■ EXERCISE DIRECTIONS
Return each entry below exactly. Skip the images.

■ DATA TO USE
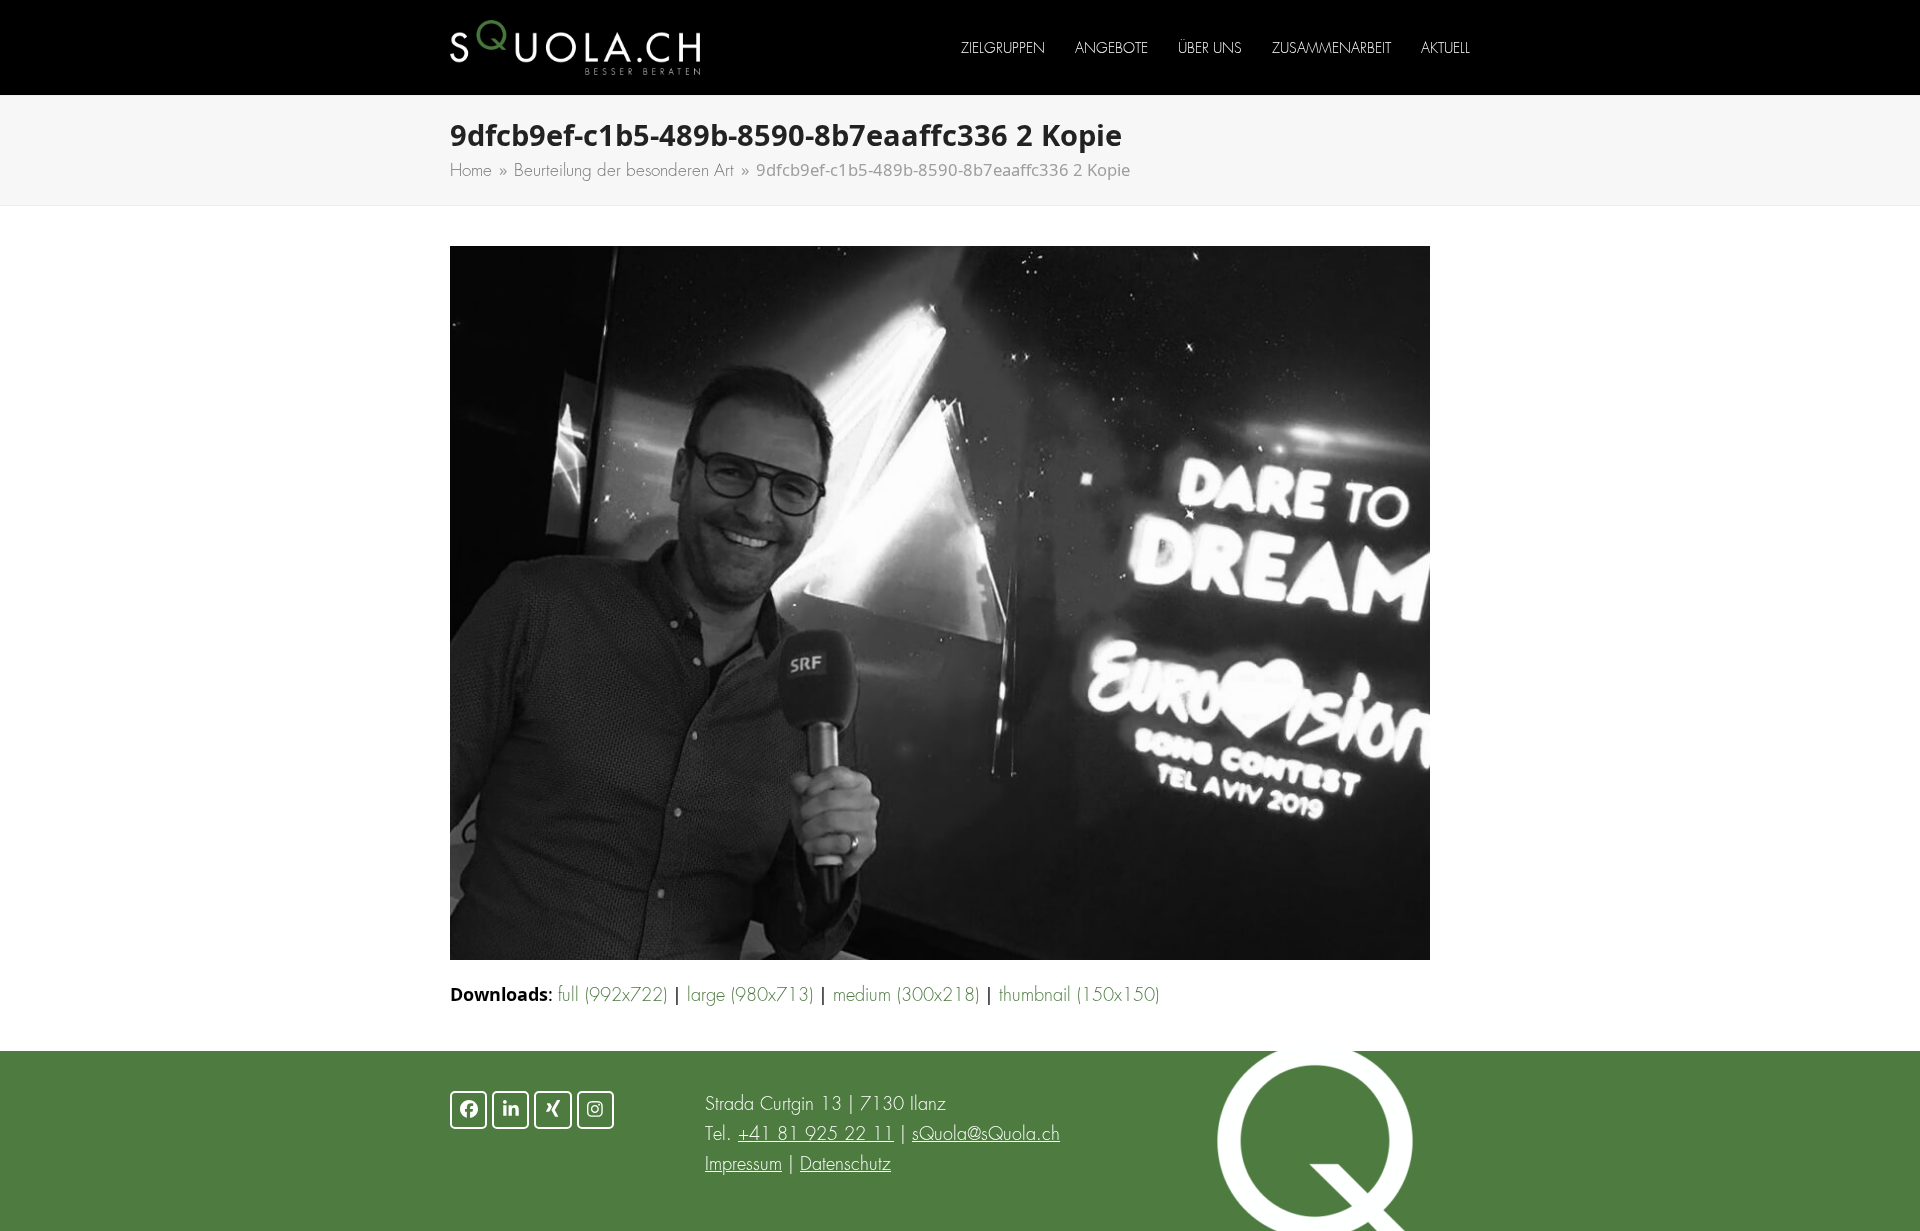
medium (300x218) (906, 996)
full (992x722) (612, 996)
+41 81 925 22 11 (816, 1135)
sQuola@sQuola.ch (986, 1135)
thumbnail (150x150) (1079, 996)
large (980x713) (750, 996)
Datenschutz (845, 1165)
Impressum (743, 1165)
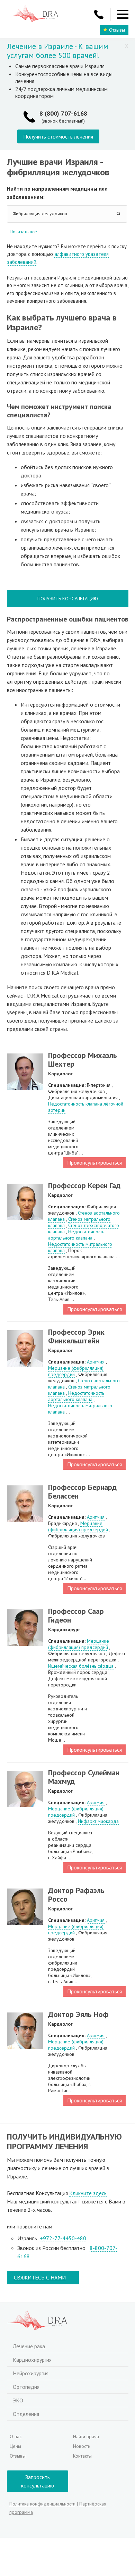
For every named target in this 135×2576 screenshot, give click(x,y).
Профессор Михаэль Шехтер (82, 1059)
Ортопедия (26, 2386)
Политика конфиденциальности (42, 2504)
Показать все (23, 231)
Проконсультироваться (94, 1162)
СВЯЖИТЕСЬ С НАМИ (40, 2277)
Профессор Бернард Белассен (82, 1491)
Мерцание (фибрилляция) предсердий (76, 1371)
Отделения (26, 2413)
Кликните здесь (88, 2193)
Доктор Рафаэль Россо (76, 1894)
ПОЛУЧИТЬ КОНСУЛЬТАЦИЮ (67, 598)
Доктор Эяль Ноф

■ THE ANSWER
medium (300x218) (906, 996)
full (992x722) (612, 996)
+41 81 925 22 11 (816, 1135)
sQuola@sQuola.ch (986, 1135)
thumbnail (150x150) (1079, 996)
large (980x713) (750, 996)
Datenschutz (845, 1165)
Impressum (743, 1165)
For every named target in this 135×2576 screenshot, give click(x,y).
Профессор Михаэль Шехтер (82, 1059)
Ортопедия (26, 2386)
Политика конфиденциальности (42, 2504)
Показать все (23, 231)
Проконсультироваться (94, 1162)
СВЯЖИТЕСЬ С НАМИ (40, 2277)
Профессор Бернард Белассен (82, 1491)
Мерцание (фибрилляция) предсердий (76, 1371)
Отделения (26, 2413)
Кликните здесь (88, 2193)
Доктор Рафаэль Россо (76, 1894)
ПОЛУЧИТЬ КОНСУЛЬТАЦИЮ (67, 598)
Доктор Эяль Ноф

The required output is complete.